Steven M. Petak, MD, MACE, JD, FCLM
Director of the Osteoporosis Center and Bone Densitometry Unit
Clinical Assistant Professor
University of Texas Medical School at Houston
Dr. Petak graduated from the University of Illinois Abraham Lincoln School of Medicine in 1979. He completed his internship and residency training in Internal Medicine at the University of Texas Medical School at Houston, serving as Chief Medical Resident and Instructor in Medicine. In 1984 he was a Fellow in Endocrinology and the recipient of a five-year physician-scientist award by the National Institutes of Health. In 1985 he became Assistant Professor in the Department of Internal Medicine, Division of Endocrinology and Department of Pharmacology at the University of Texas Medical School at Houston. He obtained his law degree at the University of Houston Law Center in 1996 magna cum laude. He is master of the American College of Endocrinology (MACE) and fellow of the American College of Legal Medicine (FCLM).
Dr. Petak is a past president of the American College of Endocrinology (2009-2010). Dr. Petak is also past President of the International Society of Clinical Densitometry and past President of the American Association of Clinical Endocrinologists. He has authored or coauthored publications, reviews, and abstracts in the fields of osteoporosis, reproductive medicine, and general endocrinology. He chaired the Hypogonadism Task Force for the American Association of Clinical Endocrinologists, authored the guidelines on the Diagnosis and Management of the Hypogonadal Adult Male, and was a member of the guidelines writing group for post-menopausal osteoporosis. Dr. Petak has also served as Chairman of the Osteoporosis Advisory Committee of the Texas Department of Health. He is a bone densitometry and endocrinology consultant to NASA-JSC.

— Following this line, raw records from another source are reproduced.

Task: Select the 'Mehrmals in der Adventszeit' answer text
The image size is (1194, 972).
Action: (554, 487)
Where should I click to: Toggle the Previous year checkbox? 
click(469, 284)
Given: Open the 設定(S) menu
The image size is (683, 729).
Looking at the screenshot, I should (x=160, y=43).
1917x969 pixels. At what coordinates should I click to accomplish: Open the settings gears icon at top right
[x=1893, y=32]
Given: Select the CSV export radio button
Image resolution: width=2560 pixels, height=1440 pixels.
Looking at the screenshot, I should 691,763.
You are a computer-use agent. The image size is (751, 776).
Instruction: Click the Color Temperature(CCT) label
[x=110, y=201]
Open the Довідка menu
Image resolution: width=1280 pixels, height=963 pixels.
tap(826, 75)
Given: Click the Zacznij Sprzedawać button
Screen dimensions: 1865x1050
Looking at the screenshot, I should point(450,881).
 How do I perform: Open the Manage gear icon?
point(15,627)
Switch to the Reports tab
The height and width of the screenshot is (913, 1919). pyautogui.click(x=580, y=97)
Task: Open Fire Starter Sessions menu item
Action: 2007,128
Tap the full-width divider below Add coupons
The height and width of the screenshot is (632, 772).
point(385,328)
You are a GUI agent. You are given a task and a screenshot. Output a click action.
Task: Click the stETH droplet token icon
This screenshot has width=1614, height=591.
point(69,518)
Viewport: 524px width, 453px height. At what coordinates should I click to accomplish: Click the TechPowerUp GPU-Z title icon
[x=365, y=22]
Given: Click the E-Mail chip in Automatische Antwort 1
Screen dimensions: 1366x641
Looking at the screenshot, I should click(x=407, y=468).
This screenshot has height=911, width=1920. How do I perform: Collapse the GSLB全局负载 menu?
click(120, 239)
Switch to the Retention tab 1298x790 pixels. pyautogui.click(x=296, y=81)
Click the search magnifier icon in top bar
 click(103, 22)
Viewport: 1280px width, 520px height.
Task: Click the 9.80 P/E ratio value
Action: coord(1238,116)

Disclosure of Conflicts of Interest
The Postgraduate Institute for Medicine (PIM) assesses conflict of interest with its instructors, planners, managers, and other individuals who are in a position to control the content of CME activities. All relevant conflicts of interest that are identified are thoroughly vetted by PIM for fair balance, scientific objectivity of studies utilized in this activity, and patient care recommendations. PIM is committed to providing its learners with high quality CME activities and related materials that promote improvements or quality in healthcare and not a specific proprietary business interest of a commercial interest.
The faculty has reported NO financial relationship or relationships to products or devices they or their spouse/life partner have with commercial interests related to the content of this CME activity:
Steven M. Petak, MD, MACE, JD, FCLM
The following planners and managers have reported NO financial relationships or relationships to products or devices they or their spouse/life partner have with commercial interests related to the content of this CME activity:
Trace Hutchison, PharmD
Samantha Mattiucci, PharmD
Linda McLean, MS
Victoria Phoenix, BS
Lisa Schleelein, MEd
Patricia Staples, MSN, NP-C, CCRN
Disclosure of Unlabeled Use
This educational activity may contain discussion of published and/or investigational uses of agents that are not indicated by the FDA. PIM, ICPME and Hologic, Inc., do not recommend the use of any agent outside of the labeled indications.
The opinions expressed in the educational activity are those of the faculty and do not necessarily represent the views of PIM, ICPME and Hologic, Inc. Please refer to the official prescribing information for each product for discussion of approved indications, contraindications, and warnings.
Participants have an implied responsibility to use the newly acquired information to enhance patient outcomes and their own professional development. The information presented in this activity is not meant to serve as a guideline for patient management. Any procedures, medications, or other courses of diagnosis or treatment discussed or suggested in this activity should not be used by clinicians without evaluation of their patient’s conditions and possible contraindications on dangers in use, review of any applicable manufacturer’s product information, and comparison with recommendations of other authorities.